On Saturday I thought I’d try my hand at loading a bobbin, and threading the machine.  Neither of these things have I done since maybe high school Home Ec class.  I must say, I was pretty rock star.

Sunday I finally got brave.  I decided I had to start somewhere and I really wanted to be able to tell my fella friend I’d used that sewing kit and actually have something to show him.  *Drum roll please*

Ta daaaaaaaa!!!

I made my very own tissue holder!  A completely unnecessary item, I’m fully aware, but I made it and it’s mine!  All mine!

I did document the step-by-step process and am planning on posting to go through that process next for those of you who might be interested.  In the meantime, I’m a project chick now!

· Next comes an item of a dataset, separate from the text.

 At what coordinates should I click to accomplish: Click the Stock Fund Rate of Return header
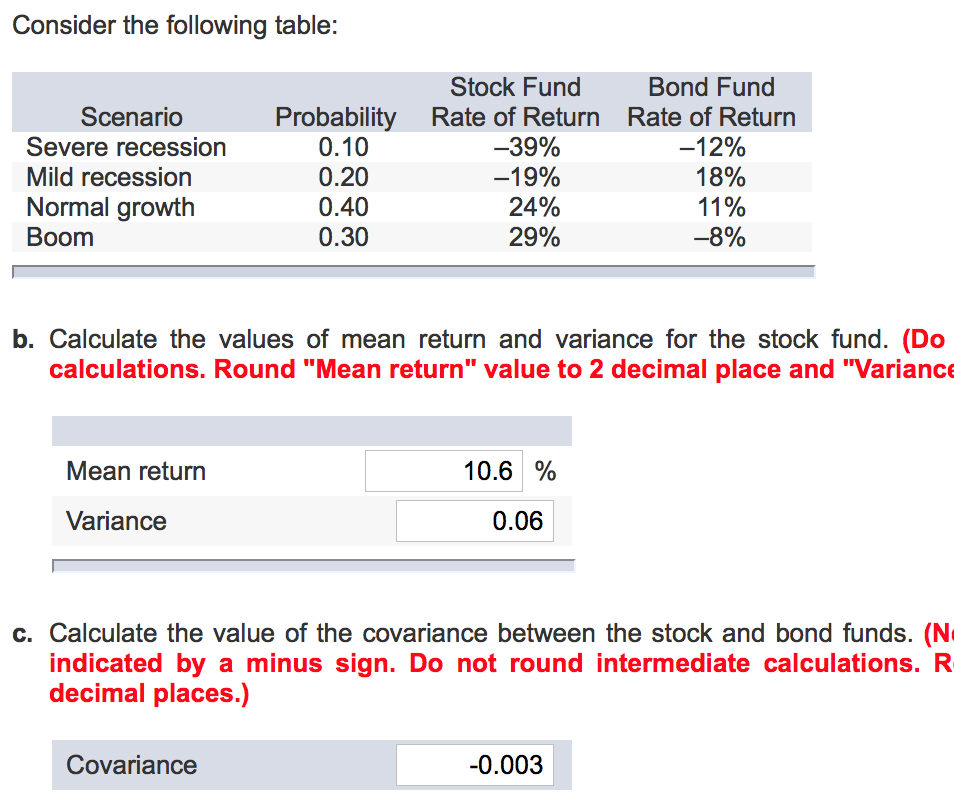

Project Complete! Let’s EAT!

I mentioned in my previous post, Random Kinda Weekend, a project I wanted to try.  Here is a snap of my inspiration:

Beautiful, aren’t they?  So I hopped on over to my local craft store and bought all the materials I would need to do my own version of EAT.  I got home and started on the first letter only to decide I didn’t really like the stencil I chose, so there it sat for an entire month taunting me with its incomplete-ness.

For those that don’t know, I’m a textbook non-completer.  I can get excited about any number of projects, buy the materials, and then leave them to collect dust for an indeterminable amount of time.  It’s almost like ‘non-complete’ is my actual hobby instead of all the little projects I pick up to try.

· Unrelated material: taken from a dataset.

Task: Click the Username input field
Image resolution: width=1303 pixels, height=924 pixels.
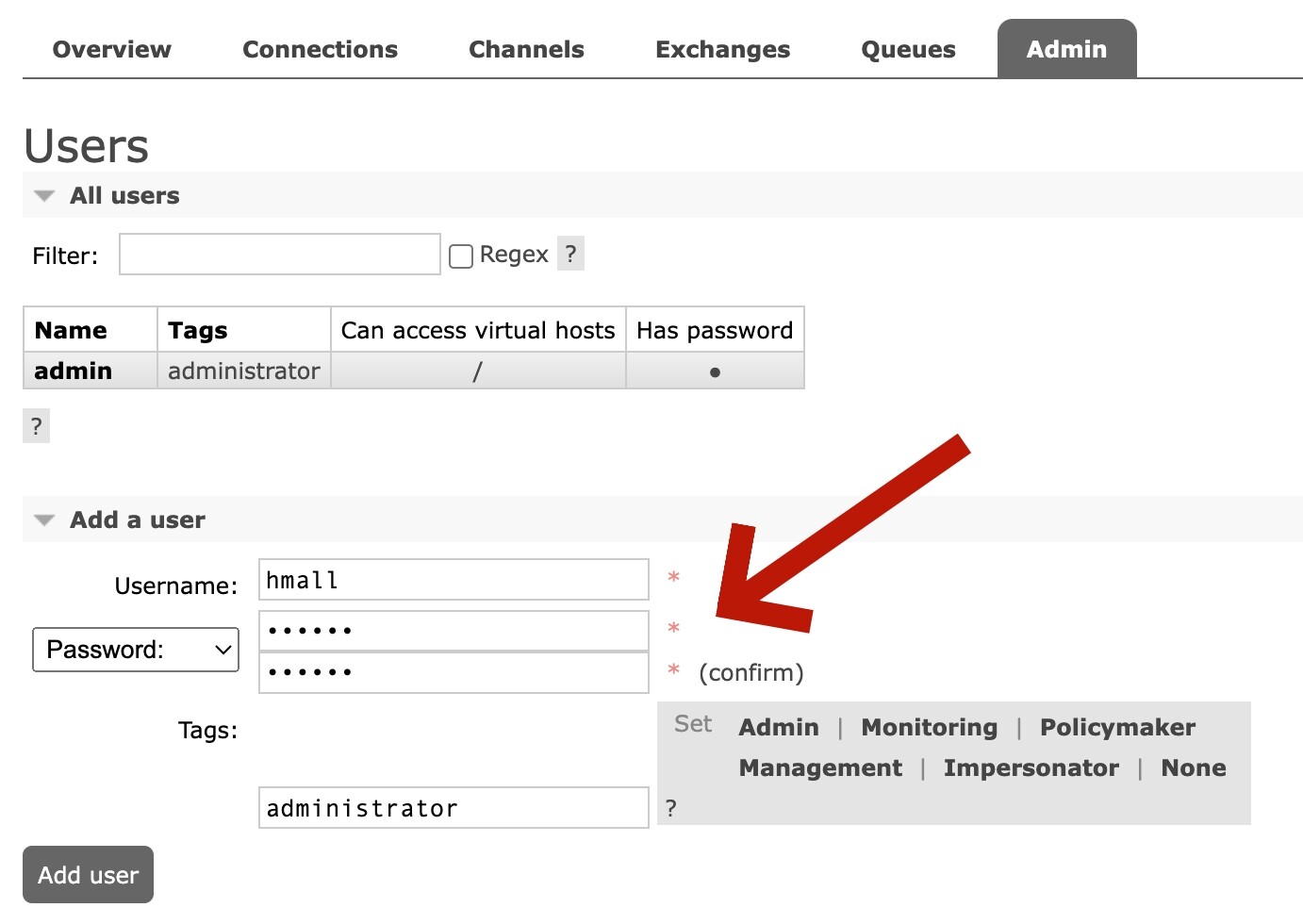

Skip forward an entire month and I finally decide I will complete those letters.  I have a new stencil and I’m ready to go.  So yesterday afternoon before girls night I sat down and I got to painting.

First up, a good solid coat:

Then, it’s stencil time!

And finally…the finished product!  *insert drum roll here*

The light pink doesn’t show up so well in this picture so here’s another that shows it a little better:

And that is the first completed project from the self-professed non-completer!